In the competition for "parameter supremacy" in large models, an open-source project that wins through "assembling experts" is rapidly sweeping through the developer community at an infrastructure-level pace.

As of March 24, 2026, the project agency-agents, initiated by developer Marek Sitarzewski, has surpassed 60,000 stars on GitHub. In just the past week, the project gained a net 23,000 stars, directly topping the global GitHub weekly growth chart, leaving many major company projects behind.

Not competing in algorithms, but in division of labor: Building a "plug-and-play" digital outsourcing team

The popularity of agency-agents is not accidental; it precisely addresses current business anxieties within companies: single general-purpose large models often "know a little about everything but excel in nothing," making them unsuitable for complex professional tasks.

The core logic of this project is very practical:

Role Matrix: Breaking down business into dozens of specialized positions, including front-end engineers, penetration testers, product managers, and even marketing agents tailored for the Chinese market.

Lightweight Architecture: Using Markdown as a carrier, allowing global developers to quickly add new roles, like recently added Salesforce architects and Blender plugin developers, just like writing documents.

Low-Barrier Collaboration: Providing small and medium teams with a standardized "expert dictionary," significantly lowering the deployment barriers for multi-agent collaboration.

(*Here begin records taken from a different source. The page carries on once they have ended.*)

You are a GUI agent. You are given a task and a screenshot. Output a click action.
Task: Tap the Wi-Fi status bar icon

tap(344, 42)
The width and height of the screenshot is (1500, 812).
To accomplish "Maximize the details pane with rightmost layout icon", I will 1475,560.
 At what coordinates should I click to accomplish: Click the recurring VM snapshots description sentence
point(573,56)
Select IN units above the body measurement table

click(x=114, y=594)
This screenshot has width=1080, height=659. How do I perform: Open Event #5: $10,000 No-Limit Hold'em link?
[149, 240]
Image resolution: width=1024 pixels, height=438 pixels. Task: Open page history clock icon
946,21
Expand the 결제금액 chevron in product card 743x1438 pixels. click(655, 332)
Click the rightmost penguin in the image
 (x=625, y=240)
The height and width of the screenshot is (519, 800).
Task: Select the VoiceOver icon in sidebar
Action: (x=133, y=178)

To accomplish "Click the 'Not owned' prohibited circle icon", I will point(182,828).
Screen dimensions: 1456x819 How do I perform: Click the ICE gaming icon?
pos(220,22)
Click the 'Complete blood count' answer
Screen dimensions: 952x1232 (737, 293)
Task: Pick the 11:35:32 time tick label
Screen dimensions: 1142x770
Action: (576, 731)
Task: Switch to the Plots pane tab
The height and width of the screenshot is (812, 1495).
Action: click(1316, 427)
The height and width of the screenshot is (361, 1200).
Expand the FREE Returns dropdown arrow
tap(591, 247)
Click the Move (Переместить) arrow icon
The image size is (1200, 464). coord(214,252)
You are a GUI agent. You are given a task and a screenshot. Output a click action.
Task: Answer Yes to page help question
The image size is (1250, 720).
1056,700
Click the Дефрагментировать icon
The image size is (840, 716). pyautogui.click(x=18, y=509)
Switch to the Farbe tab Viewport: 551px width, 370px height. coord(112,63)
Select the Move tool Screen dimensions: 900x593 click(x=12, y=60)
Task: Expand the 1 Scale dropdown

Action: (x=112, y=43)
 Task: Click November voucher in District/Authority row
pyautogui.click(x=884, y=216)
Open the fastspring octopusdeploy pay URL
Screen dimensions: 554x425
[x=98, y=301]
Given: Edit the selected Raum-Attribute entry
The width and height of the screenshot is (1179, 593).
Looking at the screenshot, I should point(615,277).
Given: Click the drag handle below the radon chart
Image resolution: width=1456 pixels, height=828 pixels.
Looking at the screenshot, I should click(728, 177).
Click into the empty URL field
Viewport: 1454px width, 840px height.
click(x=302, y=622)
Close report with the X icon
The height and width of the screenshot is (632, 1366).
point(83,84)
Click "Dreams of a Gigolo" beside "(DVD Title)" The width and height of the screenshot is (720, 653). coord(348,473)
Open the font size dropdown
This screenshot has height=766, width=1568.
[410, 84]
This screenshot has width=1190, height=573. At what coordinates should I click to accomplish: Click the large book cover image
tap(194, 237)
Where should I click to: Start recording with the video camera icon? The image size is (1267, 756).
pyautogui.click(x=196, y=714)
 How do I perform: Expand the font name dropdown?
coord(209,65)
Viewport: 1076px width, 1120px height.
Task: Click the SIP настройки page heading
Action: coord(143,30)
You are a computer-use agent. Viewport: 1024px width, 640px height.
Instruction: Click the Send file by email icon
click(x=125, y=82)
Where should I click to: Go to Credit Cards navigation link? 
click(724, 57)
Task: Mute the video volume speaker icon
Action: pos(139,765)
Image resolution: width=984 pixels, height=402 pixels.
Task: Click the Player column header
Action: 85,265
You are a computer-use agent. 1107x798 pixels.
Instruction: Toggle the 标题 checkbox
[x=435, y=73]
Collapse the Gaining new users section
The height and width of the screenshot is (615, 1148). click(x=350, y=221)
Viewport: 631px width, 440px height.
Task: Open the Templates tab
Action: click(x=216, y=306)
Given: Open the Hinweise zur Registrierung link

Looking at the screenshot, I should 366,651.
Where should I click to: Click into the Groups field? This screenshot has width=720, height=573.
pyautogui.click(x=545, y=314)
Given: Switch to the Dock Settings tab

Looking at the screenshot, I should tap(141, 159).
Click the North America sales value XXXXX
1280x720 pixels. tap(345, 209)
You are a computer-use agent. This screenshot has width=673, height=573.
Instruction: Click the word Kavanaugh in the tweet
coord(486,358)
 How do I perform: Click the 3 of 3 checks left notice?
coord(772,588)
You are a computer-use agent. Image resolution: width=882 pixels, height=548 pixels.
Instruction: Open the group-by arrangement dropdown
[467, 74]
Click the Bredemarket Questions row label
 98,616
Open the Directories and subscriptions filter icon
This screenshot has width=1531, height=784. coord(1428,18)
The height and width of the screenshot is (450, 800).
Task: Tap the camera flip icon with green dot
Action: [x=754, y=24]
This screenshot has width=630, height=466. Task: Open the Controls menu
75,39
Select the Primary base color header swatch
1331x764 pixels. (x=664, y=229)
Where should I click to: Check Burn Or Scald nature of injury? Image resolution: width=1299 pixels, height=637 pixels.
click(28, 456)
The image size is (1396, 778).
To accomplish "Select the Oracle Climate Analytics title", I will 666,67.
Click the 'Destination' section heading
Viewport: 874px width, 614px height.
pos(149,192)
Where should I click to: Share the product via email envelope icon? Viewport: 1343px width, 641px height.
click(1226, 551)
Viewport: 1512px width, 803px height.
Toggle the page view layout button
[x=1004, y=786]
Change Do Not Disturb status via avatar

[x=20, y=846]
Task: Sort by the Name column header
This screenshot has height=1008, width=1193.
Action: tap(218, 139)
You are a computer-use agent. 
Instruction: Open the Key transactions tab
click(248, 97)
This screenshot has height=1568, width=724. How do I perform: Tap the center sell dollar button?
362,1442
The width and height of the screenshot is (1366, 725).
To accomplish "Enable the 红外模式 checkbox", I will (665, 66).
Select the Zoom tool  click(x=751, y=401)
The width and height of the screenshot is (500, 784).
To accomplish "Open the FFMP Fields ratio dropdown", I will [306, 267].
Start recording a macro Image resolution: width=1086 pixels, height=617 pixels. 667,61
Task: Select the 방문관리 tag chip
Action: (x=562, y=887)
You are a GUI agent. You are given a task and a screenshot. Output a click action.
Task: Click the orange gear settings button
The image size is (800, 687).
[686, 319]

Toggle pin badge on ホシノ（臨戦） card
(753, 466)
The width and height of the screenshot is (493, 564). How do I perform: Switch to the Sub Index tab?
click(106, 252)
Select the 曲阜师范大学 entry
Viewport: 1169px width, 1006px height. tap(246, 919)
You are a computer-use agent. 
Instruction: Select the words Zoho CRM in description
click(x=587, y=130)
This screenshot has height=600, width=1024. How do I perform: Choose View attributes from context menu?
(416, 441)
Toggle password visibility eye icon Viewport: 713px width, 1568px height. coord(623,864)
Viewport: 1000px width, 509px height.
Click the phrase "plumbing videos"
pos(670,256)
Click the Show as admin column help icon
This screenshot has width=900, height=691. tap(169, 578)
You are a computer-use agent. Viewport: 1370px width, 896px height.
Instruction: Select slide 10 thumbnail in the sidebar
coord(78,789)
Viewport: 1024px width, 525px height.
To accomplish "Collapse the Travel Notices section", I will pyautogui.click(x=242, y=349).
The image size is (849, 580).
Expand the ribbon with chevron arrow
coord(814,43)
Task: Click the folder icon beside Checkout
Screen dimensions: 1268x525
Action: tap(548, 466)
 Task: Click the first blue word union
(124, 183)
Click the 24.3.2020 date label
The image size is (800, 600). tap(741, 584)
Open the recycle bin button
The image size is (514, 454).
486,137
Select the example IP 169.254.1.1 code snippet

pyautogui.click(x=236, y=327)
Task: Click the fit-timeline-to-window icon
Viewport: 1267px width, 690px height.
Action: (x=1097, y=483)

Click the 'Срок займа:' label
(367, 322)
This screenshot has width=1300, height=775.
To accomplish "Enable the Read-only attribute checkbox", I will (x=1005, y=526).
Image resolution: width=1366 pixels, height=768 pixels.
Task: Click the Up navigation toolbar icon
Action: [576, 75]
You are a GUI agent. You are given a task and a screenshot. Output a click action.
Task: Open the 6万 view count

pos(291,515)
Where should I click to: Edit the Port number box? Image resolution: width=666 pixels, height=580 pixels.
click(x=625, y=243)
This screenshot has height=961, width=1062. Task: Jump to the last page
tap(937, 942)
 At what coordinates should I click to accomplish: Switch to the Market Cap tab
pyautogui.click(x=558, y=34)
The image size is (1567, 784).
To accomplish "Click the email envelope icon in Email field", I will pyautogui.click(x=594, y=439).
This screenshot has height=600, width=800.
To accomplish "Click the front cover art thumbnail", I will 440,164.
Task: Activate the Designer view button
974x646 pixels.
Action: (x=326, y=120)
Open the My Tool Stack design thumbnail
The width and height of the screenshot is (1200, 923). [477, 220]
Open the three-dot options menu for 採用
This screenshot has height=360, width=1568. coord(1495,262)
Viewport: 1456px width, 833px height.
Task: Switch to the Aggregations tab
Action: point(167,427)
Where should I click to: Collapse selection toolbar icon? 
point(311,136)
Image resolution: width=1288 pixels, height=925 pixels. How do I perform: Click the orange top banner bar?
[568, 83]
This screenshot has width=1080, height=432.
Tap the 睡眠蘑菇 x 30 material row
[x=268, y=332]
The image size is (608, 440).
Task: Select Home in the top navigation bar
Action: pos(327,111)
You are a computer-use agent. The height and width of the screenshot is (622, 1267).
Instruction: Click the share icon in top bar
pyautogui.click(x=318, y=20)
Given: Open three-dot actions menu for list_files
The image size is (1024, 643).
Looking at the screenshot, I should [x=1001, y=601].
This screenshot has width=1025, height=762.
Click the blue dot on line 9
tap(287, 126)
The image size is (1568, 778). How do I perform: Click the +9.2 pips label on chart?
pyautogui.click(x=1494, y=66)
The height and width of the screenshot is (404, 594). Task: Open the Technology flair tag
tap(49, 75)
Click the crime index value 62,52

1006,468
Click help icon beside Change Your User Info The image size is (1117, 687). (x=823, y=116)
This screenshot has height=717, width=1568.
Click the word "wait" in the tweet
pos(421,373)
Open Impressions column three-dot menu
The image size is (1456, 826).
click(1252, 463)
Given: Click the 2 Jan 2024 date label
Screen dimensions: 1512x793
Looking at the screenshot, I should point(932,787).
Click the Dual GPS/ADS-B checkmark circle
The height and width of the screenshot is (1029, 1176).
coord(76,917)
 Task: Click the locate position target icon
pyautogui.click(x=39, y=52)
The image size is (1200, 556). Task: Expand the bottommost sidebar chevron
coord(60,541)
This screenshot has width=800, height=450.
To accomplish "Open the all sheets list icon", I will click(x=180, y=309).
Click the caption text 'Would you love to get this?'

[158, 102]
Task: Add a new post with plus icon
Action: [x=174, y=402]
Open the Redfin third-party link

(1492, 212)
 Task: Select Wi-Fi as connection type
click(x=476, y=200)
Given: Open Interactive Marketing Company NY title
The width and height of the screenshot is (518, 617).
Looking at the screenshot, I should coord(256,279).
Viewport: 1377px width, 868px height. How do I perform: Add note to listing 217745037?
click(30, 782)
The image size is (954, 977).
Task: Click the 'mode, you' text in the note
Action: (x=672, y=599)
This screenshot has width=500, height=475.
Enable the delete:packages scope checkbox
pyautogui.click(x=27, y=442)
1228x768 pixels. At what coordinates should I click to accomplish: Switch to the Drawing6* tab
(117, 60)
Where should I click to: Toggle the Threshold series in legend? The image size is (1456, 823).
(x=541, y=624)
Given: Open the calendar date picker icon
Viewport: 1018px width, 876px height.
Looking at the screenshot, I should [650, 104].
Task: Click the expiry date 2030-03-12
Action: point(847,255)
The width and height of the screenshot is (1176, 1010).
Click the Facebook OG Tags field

Piercing the "All-Round Illusion": Returning from Generalists to Specialists

This trend marks a profound transformation in the focus of AI applications. In 2026, as industries enter deeper implementation stages, they found that it's better to hire a row of "specialists" who work meticulously than to maintain a generalist who occasionally "talks nonsense."

The emergence of agency-agents essentially reflects the industry's collective recognition of the value of multi-agent collaboration:

Efficiency First: Prompt engineering has evolved from "chatting skills" into standardized "job descriptions."

Specialized Division of Labor: It proves that in the AI era, specialized division of labor remains the most effective way to improve productivity.

Growing Pains: From Geek Toy to Production Tool

Although it has attracted significant attention, agency-agents still faces real engineering challenges. For example, path conflicts in Windows environments, performance bottlenecks in large-scale parallel processing, and data isolation and permission management required for enterprise-level compliance. Currently, the development team is rapidly iterating based on community feedback, trying to standardize this "backyard team."